** Opening Page excerpt block **
Time and again situations occur where the patient's life can only be saved by acting immediately and starting to operate without delay, for example massive haemorrhag-ing, circulatory instability or resuscitation. These situations frequently demand improvisation because the normal planned procedure would take too long. Here it is important to weigh up the various risks to obtain the best outcome in each specific situation.
Fundamentally, an operating table prepared with a water mat or electric heating mat should always be at the ready in every operating department. The vital problem of cooling down can be reduced at least by the use of a heating mat or moving mat for operating tables. Recently, disposable covers with circulating hot air have proven effective on the non-operated regions. Similarly, a neutral electrode should also always be ready on the operating table for immediate application. Depending on the expected emergency operation, the possibility of having to re-bed the patient during the operation must be considered. Even under time pressure, a minimum level of perioperative safeguards should always be provided, to prevent the patient from falling off the table, to avoid further damage from pressure sores, etc.
Management is defined by the operating surgeon, who stipulates the scope and sequence of the surgical procedure in consultation with other disciplines (e.g. anaesthetist) even under time pressure. Typical operation preparations are usually carried out parallel to diagnosis, anaesthetic preparations, transport and transfer to the operating table.
Immediately before the operation begins, the operating site is prepared quickly but thoroughly (depilation, washing) while the surgeon disinfects his hands. But it does happen that such measures have to be omitted completely.
** Closing Page excerpt block **
## [Your task]
Answer from the emergency operations text:
1. Besides a heating option, what item should always be ready on the operating table for immediate application?
2. Who defines management and sets the scope and sequence of the surgical procedure?
3. What two steps are listed for preparing the operating site?
Use only the emergency operations text as your source.
** Opening Information block **
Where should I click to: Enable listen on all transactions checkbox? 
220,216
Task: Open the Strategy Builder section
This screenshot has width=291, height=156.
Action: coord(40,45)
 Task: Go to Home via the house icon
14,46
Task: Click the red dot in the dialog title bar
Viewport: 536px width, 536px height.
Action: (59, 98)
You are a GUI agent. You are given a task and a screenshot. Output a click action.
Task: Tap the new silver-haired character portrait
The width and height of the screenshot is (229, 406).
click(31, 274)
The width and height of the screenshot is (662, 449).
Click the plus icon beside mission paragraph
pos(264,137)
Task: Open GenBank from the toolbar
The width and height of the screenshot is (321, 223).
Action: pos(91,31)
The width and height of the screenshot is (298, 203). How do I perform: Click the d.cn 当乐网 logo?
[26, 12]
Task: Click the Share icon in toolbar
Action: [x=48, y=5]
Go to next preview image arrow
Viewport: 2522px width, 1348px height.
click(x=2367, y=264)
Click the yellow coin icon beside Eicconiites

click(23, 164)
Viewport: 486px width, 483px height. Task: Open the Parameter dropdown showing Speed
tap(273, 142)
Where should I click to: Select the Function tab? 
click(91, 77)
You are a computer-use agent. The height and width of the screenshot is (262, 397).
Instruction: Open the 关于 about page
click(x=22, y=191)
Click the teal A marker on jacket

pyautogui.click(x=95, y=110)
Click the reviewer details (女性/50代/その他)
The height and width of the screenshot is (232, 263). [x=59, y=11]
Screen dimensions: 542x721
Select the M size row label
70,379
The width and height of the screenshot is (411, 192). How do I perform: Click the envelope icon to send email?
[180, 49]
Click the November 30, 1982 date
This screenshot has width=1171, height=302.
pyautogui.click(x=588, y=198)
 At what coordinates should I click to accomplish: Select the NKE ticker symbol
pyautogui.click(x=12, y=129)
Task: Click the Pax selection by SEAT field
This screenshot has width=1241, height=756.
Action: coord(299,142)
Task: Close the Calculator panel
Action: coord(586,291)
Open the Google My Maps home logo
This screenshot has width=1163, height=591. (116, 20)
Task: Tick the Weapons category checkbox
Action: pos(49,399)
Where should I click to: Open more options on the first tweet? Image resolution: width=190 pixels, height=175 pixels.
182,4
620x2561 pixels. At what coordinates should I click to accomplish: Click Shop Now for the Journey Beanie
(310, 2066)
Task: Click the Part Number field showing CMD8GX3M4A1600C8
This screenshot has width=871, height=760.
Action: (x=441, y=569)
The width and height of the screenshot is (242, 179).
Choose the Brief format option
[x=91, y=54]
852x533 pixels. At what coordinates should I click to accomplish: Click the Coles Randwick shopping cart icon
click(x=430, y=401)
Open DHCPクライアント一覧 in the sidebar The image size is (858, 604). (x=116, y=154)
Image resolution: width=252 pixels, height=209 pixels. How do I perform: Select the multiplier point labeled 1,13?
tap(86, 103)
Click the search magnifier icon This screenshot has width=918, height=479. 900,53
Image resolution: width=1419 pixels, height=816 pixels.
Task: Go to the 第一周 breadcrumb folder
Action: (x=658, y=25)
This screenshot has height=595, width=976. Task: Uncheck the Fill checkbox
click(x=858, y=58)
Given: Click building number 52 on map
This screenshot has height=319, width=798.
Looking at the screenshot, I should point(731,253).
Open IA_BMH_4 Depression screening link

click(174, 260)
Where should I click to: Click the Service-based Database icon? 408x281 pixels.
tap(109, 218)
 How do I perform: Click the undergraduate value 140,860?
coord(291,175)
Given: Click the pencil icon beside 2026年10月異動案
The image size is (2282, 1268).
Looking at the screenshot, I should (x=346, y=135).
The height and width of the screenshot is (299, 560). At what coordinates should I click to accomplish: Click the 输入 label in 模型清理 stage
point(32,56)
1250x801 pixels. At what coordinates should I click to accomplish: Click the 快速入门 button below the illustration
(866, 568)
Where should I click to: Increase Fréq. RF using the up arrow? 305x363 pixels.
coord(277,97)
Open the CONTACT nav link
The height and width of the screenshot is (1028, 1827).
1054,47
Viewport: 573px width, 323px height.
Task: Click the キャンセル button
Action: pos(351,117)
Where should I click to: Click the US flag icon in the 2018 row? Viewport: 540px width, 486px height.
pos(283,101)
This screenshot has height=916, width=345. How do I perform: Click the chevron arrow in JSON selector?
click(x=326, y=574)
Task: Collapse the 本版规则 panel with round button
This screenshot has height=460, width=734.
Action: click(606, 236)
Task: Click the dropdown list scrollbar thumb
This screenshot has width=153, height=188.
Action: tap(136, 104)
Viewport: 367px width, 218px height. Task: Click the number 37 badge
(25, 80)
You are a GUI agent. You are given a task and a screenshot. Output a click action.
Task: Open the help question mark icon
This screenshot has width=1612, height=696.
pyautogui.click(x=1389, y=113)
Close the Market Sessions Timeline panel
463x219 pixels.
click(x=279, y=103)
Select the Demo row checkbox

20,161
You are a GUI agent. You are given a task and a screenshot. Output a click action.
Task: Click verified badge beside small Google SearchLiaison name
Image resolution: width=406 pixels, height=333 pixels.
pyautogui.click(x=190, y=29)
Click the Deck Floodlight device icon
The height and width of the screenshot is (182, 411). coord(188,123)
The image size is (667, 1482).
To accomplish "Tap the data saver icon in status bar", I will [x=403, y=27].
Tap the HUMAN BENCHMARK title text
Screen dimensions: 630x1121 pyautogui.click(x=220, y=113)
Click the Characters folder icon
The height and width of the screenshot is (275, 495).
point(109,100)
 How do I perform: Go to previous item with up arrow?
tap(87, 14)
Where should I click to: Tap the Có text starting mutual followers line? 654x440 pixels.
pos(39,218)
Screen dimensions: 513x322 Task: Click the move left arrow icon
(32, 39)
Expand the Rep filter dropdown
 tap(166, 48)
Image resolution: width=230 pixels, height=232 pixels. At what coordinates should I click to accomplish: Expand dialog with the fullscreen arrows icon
** Closing Information block **
## [Response below]
1. A neutral electrode.
2. The operating surgeon.
3. Depilation and washing.